* _TASK GOAL_:
Transcribe the full Pricing Strategies text, reproducing every line precisely.

* _EXCERPTED PASSAGE_:
▶

Pricing Strategies

Cards (33)

  • Types of Pricing Strategies:
    • Cost Plus
    • Price Skimming
    • Penetration
    • Predatory
    • Competitive
    • Psychological
  • Cost Plus is where a mark up is added to the cost of the product to give you the selling price.
  • markup= (selling price - cost) / (cost) * 100
  • Advantages of Cost Plus:
    1. protects the profit margins of the business.
    2. easiest method of pricing to apply.
  • Disadvantages of Cost Plus:
    1. method of pricing does not take into account the prices of competition.
  • Price Skimming is setting a high initial price for a new product in order to recoup costs.
  • Advantages of Price Skimming:
    1. high starting price can establish an upmarket image.
    2. great way to harvest high profits from early buyers for innovative products.
  • Disadvantages of Price Skimming:
    1. Cheaper limitations of product may appear in the market too soon, taking sales away.
    2. risky as customers may turn away from high prices.
  • Penetration involves setting a low price to gain a foothold in the market.
  • Advantages of Penetration:
    1. works best with new products being launched to encourage consumers to try the product.
  • Disadvantages of Penetration:
    1. Consumers may have bought even without the low starting price.
    2. Expensive as it eats into profits by reducing sales revenue.
  • Predatory is when prices are set low for a short period of time to force competitors out of the market.
  • Advantages of Predatory:
    1. The intention is to drive competitors out of the market place.
    2. Set barrier entry to discourage new entrants to the market.
  • Disadvantages of Predatory:
    1. Depends on the PED of the product.
  • Competitive is based around the competitions charged.
  • Advantages to competitive:
    1. useful in a market where one brand is dominant and other brands would need to discount and offer lower prices.
  • Disadvantages of Competitive:
    1. pricing at a competitive rate may not cover all the costs of some small businesses which can get the same economies of scale as larger ones.
  • Psychological is when a firm sets a price for the product in order to entice the customer into buying by making it sound cheaper than it actually is.
  • Advantages to Psychological:
    1. Ideal for products which want to project a premium image.

◀

* _RECORD LIST_:
▶

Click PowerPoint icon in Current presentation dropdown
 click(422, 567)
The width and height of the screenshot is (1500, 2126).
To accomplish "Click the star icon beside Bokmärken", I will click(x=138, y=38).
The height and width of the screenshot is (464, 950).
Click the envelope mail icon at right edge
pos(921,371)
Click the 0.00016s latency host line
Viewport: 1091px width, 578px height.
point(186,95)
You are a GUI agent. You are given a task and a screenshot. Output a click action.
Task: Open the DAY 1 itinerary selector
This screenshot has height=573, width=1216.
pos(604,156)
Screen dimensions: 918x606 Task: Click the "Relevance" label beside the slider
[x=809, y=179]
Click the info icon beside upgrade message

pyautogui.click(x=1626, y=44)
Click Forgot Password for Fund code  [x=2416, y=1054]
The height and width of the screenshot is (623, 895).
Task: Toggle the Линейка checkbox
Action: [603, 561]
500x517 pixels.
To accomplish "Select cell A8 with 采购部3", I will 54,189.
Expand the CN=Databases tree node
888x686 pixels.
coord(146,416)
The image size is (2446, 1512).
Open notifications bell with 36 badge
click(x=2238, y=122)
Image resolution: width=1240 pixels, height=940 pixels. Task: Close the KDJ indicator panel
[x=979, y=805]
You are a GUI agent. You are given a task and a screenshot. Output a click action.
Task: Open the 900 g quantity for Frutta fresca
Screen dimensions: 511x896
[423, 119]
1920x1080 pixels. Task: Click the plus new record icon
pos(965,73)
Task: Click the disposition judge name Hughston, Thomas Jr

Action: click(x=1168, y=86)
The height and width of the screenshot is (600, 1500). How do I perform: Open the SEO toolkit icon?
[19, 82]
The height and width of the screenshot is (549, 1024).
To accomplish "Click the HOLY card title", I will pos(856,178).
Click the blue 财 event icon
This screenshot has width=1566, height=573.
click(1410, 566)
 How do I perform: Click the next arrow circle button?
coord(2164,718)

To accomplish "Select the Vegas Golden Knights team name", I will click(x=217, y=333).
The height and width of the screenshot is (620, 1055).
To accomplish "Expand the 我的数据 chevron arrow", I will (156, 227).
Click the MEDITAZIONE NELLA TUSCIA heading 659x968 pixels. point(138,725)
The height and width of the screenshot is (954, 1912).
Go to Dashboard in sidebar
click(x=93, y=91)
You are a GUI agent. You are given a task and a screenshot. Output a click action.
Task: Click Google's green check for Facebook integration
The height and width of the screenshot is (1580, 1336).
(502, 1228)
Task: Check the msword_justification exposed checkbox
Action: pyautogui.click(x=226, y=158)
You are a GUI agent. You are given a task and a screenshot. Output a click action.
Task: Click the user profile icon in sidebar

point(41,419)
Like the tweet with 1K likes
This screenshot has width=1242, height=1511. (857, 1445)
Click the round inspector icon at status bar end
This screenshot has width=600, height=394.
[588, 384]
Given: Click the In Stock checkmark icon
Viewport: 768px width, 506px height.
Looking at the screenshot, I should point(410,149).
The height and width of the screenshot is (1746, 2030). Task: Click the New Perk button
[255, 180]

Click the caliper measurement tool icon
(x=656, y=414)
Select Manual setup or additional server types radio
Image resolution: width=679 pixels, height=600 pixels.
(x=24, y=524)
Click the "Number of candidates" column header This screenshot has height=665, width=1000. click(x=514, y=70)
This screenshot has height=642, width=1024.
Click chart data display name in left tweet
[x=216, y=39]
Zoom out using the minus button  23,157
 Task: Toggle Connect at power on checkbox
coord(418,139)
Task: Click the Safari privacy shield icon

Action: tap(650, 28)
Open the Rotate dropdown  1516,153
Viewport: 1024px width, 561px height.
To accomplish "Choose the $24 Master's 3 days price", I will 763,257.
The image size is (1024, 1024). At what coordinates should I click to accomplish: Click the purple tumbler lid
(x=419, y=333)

◀

* _WRITTEN REPLY_:
Pricing Strategies

Cards (33)

  • Types of Pricing Strategies:
    • Cost Plus
    • Price Skimming
    • Penetration
    • Predatory
    • Competitive
    • Psychological
  • Cost Plus is where a mark up is added to the cost of the product to give you the selling price.
  • markup= (selling price - cost) / (cost) * 100
  • Advantages of Cost Plus:
    1. protects the profit margins of the business.
    2. easiest method of pricing to apply.
  • Disadvantages of Cost Plus:
    1. method of pricing does not take into account the prices of competition.
  • Price Skimming is setting a high initial price for a new product in order to recoup costs.
  • Advantages of Price Skimming:
    1. high starting price can establish an upmarket image.
    2. great way to harvest high profits from early buyers for innovative products.
  • Disadvantages of Price Skimming:
    1. Cheaper limitations of product may appear in the market too soon, taking sales away.
    2. risky as customers may turn away from high prices.
  • Penetration involves setting a low price to gain a foothold in the market.
  • Advantages of Penetration:
    1. works best with new products being launched to encourage consumers to try the product.
  • Disadvantages of Penetration:
    1. Consumers may have bought even without the low starting price.
    2. Expensive as it eats into profits by reducing sales revenue.
  • Predatory is when prices are set low for a short period of time to force competitors out of the market.
  • Advantages of Predatory:
    1. The intention is to drive competitors out of the market place.
    2. Set barrier entry to discourage new entrants to the market.
  • Disadvantages of Predatory:
    1. Depends on the PED of the product.
  • Competitive is based around the competitions charged.
  • Advantages to competitive:
    1. useful in a market where one brand is dominant and other brands would need to discount and offer lower prices.
  • Disadvantages of Competitive:
    1. pricing at a competitive rate may not cover all the costs of some small businesses which can get the same economies of scale as larger ones.
  • Psychological is when a firm sets a price for the product in order to entice the customer into buying by making it sound cheaper than it actually is.
  • Advantages to Psychological:
    1. Ideal for products which want to project a premium image.